- TEXTO APRESENTADO
================================
Em 2025, qual o lugar nas nossas vidas e como é vista a necessidade do amor romântico? Diferente dos anos 90 e começo dos 2000, quando clássicos da comédia romântica se consagraram, o gênero parece não ser mais a voga. Isso quer dizer que nos tornamos mais descrentes no amor? É apenas uma tendência da indústria, movida por outros intere$$es? Talvez questões para uma outra matéria que não uma sobre o novo filme de Celine Song, “Amores Materialistas”.
No ano em que “Anora” dominou a maior premiação do cinema mundial, um filme que para além das críticas já habituais de Sean Baker ao American Dream, conta uma história à la Cinderela às avessas, “Amores Materialistas” não quer ser Anora (e graças a Deus), mas é interessante pensar que ambos os filmes tratam de temas semelhantes apesar de desenvolver como eles se entrelaçam de forma diferente.
================================
- DADOS FORNECIDOS
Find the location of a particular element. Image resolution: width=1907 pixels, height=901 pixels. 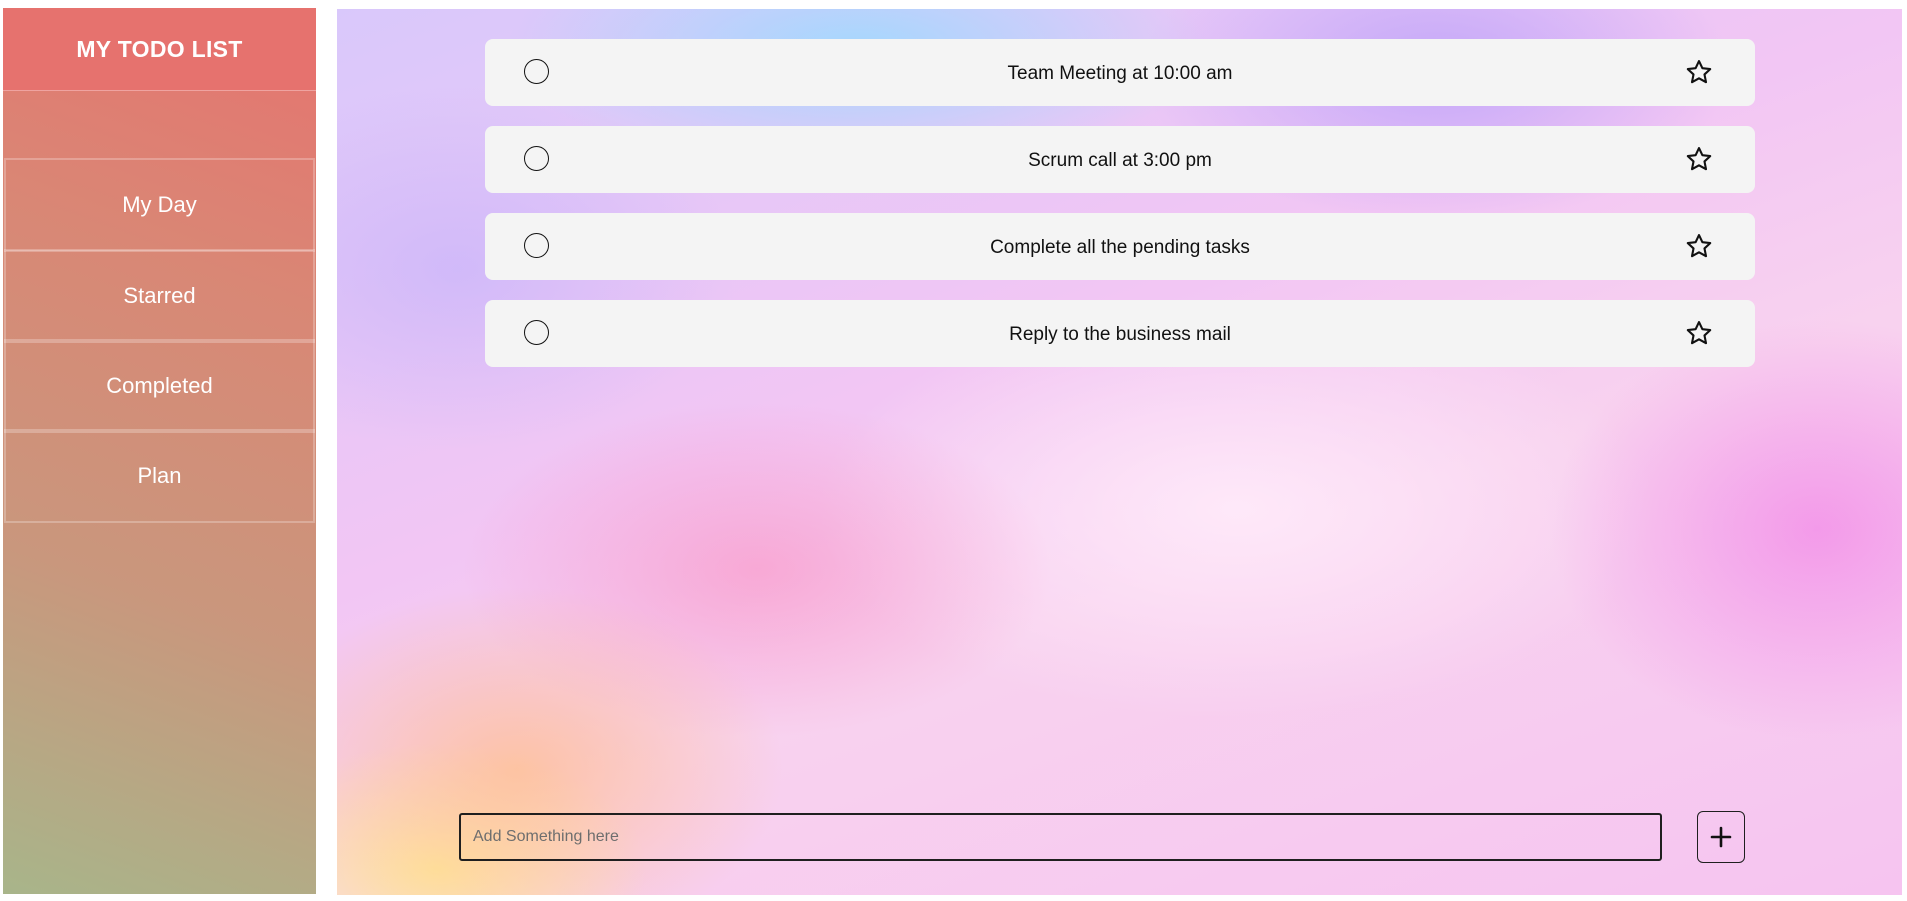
================================
- TAREFAS
a - Com base no texto sobre "Amores Materialistas", responda:
(i) Quem assina o novo filme "Amores Materialistas"?
(ii) Em que período se consagraram os clássicos da comédia romântica?
(iii) Como o texto descreve a história contada por "Anora"?
b - Transcreva todas as frases interrogativas do texto sobre "Amores Materialistas".

- RESPOSTAS DADAS
a -
(i) Celine Song.
(ii) Nos anos 90 e no começo dos 2000.
(iii) Como uma história à la Cinderela às avessas.

b -
- Em 2025, qual o lugar nas nossas vidas e como é vista a necessidade do amor romântico?
- Isso quer dizer que nos tornamos mais descrentes no amor?
- É apenas uma tendência da indústria, movida por outros intere$$es?